Evidentemente, surge de inmediato la cuestión acerca del origen de este infame bulo que se ha reproducido exponencialmente y que mucha gente ha decidido creer en la medida que simplemente divertido, interesante, macabro o suficientemente disparatado como para merecer atención y público.

Persiguiendo el tema, encuentro que la primera información publicada en la que se habla de la pobre Felicity Marmaduke –con fecha 11 de noviembre de 2010- procede de la web Dead Serious News, página que se autodefine como “publicación satírica de periodicidad irregular”, y cuyos componentes, por lo que he podido ver al revisar sus perfiles imaginarios, son una verdadera panda de cachondos mentales que crean y publican noticias ficticias como mero divertimento crítico. Se trata, en suma, de una nota escueta, de aspecto claramente humorístico, en la que se resume toda la información relevante y que otras noticias posteriores simplemente “engorda” con detalles destinados a enriquecer el relato y otorgarle mayor credibilidad.

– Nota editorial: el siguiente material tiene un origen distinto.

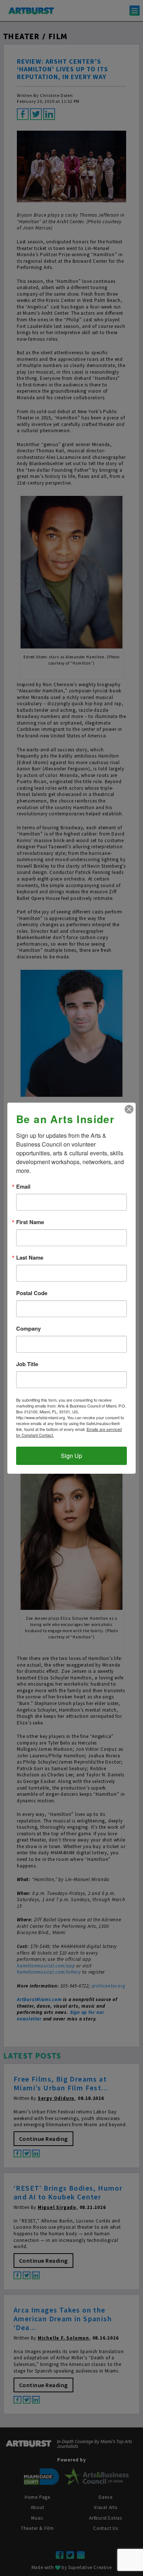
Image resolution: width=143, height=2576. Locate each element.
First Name (30, 1222)
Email (23, 1186)
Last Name (29, 1257)
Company (28, 1328)
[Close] (129, 1109)
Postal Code (31, 1293)
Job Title (27, 1364)
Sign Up (71, 1455)
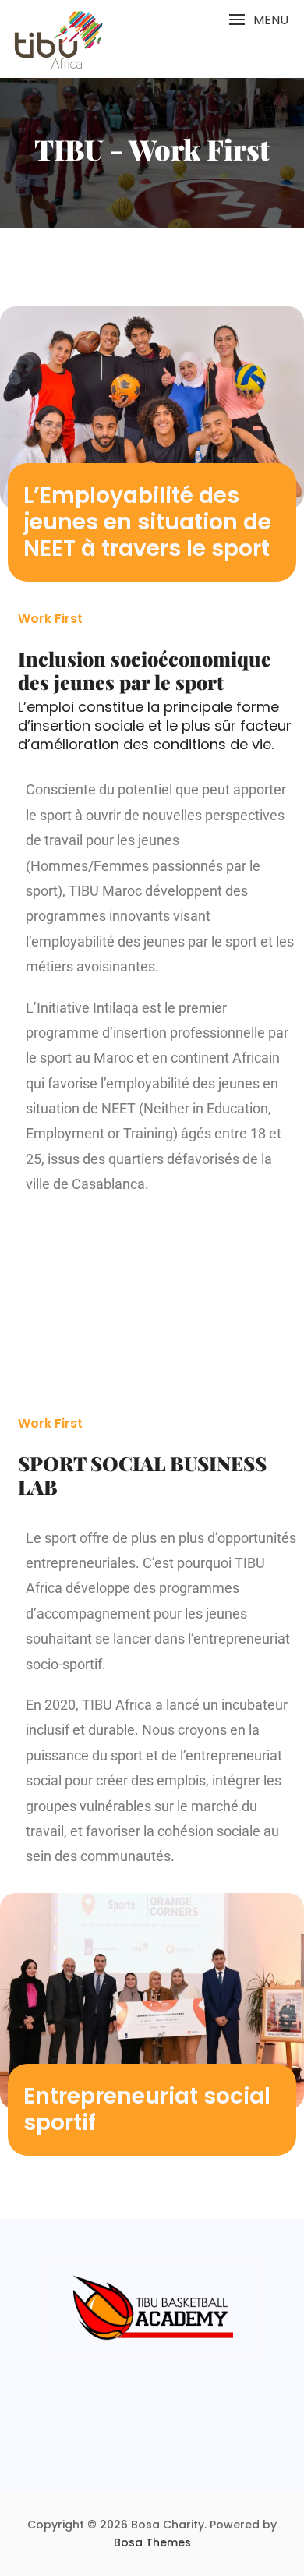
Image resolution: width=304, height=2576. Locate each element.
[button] (258, 19)
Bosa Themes (152, 2542)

La “magia de internet”, operando con su maquinaria de brutal aplastamiento del más elemental sentido crítico y común de los navegantes –cuando no apelando a la simple y llana ignorancia-, ha hecho el resto, pues es sencillo advertir, al observar las fechas de publicación de las informaciones en torno a Marmaduke, su redacción, así como su forma de expansión, que todas ellas son meras copias unas de otras que en algún que otro caso no pasan del simple y triste corta-pega chapucero (y eso que plagiar es delito). En definitiva, el sistema de reproducción básico de la leyenda urbana.

Como es de suponer, eventos como este de la necrófila imposible nos introduce de nuevo en el debate de internet como cacareada “herramienta para la comunicación y difusión el conocimiento”, a la par que nos adentra en el peligro inherente a la terriblemente común y desvergonzada práctica del plagio de contenidos en la red… Porque el personal no solo se copia, es que encima copia sin criterio alguno, dando pábulo a la difusión y redifusión permanente de mentiras, sandeces y toda suerte de tonterías que harían sonrojarse al más aguerrido fan de Forrest Gump.

Seguiremos informando.


[1] Por ejemplo: Grube, W.W. (1897). A compendium of practical medicine for the use of students and practitioners of medicine. Toledo (OH): The Hadley Publishing Company / Gould, G.M. & Pyle, W.L. (1900). Anomalies and Curiosities of Medicine. Popular Edition. Philadelphia (PA): W.B. Saunders.

[2] Masters, R.E.L. y Lea, E. (1970). La sexualidad criminal en la historia. Barcelona: Ediciones Picazo.

[3] Cit. en López Ibor, J.J. (1968). El libro de la vida sexual. Barcelona: Ediciones Danae.